Но опять-таки где же ныне «господа», настоящие, имеющие нравственное право считаться таковыми? За современным европейским дворянством Ницше отказывается признать это право, как потому, что и оно заражено рабскою моралью, так и потому, что вследствие смешения рас в нем уже ничего не осталось от крови «великолепного белокурого животного» и утратилась былая физиологическая ценность. Господами положения в Европе можно считать буржуа-капиталистов. Но что они не настоящие господа, в смысле Ницше, не природные повелители, это он заключает уже из того, что они входят в сделки и переговоры с рабочими (которых «побрал бы черт и статистика»), не умеют и не могут внушить им «пафос расстояния». В современном обществе, по мнению Ницше, только на войне вырисовывается облик истинной морали, при которой повелители и повинующиеся знают свое место. «Лучших» надо искать на войне и – между преступниками. Последнее для нас особенно любопытно, так как сюда именно относится та ссылка на «Мертвый дом» Достоевского (Gotzendammerung, 120), о которой я говорил в прошлый раз. Но интересна собственно не сама ссылка, а то, что Ницше говорит в связи с нею (см. также Die frohliche Wissenschaft, $ 4 и в др. местах) и что поразительно напоминает рассуждения Раскольникова о преступниках и «необыкновенных» людях. Сходство доходит до частого упоминания именно Наполеона, который Ницше, как и Раскольникову, представляется – и по одинаковым соображениям – типичным представителем «необыкновенного» человека, правомерно «преступавшего» всякое право. При этом Ницше очень красноречиво распространяется о чувстве «чандала» (низшая каста в Индии, собственно отбросы всех каст), обуревающем всякого сильного человека, не нашедшего себе места в современном «покорном, посредственном, кастрированном обществе». Это – «чувство ненависти, мести и восстания против всего существующего».
Это чувство чандала, непристроенного сироты, несомненно руководит самим Ницше. Отсюда его проклятия всякому общежитию и его хвалебные гимны одиночеству. Личная его судьба не особенно интересна. Сам он удовольствовался бы, по-видимому, сравнительно весьма малым.

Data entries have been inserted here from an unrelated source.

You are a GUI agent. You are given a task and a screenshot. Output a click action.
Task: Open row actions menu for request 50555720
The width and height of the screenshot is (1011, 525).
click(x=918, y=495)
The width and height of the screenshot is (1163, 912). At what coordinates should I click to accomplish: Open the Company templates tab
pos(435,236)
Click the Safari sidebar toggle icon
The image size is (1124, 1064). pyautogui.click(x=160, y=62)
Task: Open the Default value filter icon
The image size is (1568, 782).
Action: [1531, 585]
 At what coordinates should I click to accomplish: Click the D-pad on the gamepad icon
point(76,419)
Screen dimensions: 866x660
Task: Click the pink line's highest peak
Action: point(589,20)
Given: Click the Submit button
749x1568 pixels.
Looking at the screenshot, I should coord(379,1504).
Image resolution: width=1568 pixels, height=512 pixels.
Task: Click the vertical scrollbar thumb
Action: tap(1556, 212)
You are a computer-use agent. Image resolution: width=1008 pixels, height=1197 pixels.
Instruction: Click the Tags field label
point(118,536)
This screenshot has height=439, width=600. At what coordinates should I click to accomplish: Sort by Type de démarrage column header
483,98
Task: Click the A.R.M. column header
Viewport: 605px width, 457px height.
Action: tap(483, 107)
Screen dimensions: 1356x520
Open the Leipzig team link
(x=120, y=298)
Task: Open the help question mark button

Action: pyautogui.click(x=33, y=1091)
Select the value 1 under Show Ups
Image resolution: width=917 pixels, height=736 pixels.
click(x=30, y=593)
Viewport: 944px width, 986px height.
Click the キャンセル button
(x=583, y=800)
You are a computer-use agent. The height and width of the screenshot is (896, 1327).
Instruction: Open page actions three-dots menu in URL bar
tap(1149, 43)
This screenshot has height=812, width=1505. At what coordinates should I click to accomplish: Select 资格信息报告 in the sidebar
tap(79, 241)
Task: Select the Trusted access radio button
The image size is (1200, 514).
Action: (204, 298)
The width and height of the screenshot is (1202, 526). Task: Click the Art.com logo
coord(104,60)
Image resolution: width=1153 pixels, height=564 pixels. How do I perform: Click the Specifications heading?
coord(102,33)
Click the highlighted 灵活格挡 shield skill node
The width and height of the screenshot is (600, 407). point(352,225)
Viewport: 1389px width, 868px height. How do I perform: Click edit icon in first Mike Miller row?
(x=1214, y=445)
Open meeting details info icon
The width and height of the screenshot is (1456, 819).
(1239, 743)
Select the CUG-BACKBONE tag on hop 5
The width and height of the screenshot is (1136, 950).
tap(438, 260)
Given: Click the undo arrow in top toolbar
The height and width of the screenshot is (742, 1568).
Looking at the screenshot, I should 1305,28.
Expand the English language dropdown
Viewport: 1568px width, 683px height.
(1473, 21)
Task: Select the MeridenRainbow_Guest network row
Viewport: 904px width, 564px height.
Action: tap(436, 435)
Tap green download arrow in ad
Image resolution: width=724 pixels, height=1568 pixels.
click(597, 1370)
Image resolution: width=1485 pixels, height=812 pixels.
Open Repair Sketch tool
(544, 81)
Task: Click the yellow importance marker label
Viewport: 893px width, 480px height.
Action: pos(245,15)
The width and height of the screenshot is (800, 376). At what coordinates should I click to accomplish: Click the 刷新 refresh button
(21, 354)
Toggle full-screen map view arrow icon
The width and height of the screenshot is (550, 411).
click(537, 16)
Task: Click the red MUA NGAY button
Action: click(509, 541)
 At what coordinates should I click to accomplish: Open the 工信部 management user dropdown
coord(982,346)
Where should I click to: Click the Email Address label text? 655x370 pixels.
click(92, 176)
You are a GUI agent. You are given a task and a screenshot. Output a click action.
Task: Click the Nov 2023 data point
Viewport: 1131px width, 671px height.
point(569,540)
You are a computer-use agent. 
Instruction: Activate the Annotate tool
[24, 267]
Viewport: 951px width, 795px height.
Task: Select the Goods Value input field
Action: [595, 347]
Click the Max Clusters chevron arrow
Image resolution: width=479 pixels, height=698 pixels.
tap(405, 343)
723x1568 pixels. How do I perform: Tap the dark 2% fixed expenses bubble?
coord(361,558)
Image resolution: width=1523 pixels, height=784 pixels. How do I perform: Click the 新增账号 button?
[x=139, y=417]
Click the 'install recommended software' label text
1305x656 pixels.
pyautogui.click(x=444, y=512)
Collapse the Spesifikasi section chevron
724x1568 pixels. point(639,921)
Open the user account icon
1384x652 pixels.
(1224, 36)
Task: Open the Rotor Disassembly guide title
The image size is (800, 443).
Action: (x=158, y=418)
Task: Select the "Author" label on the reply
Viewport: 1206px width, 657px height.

Громя все существующее, он в одном месте, отчаявшись в каких бы то ни было общепризнанных идеалах, провозглашает «моральное междуцарствие» (Morgenrothe, $ 453) и говорит: во ожидании общего признания каких-нибудь еще имеющихся выработаться общепризнанных идеалов, «будем, насколько возможно, собственными царями и будем основывать маленькие опытные государства» (как основываются опытные поля, формы и проч.). Это предложение имеет не только тот смысл, что, дескать, дозволим себе все, не признавая над собой ничего высшего, но, как это мы и у Раскольникова видели, часто личный смысл: не признаю над собой ничего высшего, но сам желаю быть высшим. В той же «Mogenrothe» (S. 199) Ницше рекомендует «каждому», кто чувствует себя тесно в Европе, удалиться «в дикие и свежие страны и стать там господином». Автор предисловия к «Also sprach Zarathustra» полагает, что Ницше «был аристократ насквозь; родись он в более благоприятные для настоящих господ времена, он был бы тем, чем когда-то хотел быть: человеком действия, основателем ордена, колонизатором. Из всего этого видно, что честолюбие Ницше было бы насыщено, если бы ему удалось стать царьком какого-нибудь дотоле необитаемого острова или основателем секты вроде ассассинов, где небольшая кучка людей оказывала бы ему беспрекословное повиновение. Это немного, конечно, для свободного мыслителя, вызывающего на бой небо и землю. Но ему выпала на долю более значительная роль: быть философским выражением всего цивилизацией непристроенного, оскорбленного, озлобленного, всех сирот и отбросов – чандала, хотя, конечно, не для всех сирот и отбросов обязательна та жажда власти, которою страдал сам Ницше и которую он считал коренным свойством человеческой природы вообще.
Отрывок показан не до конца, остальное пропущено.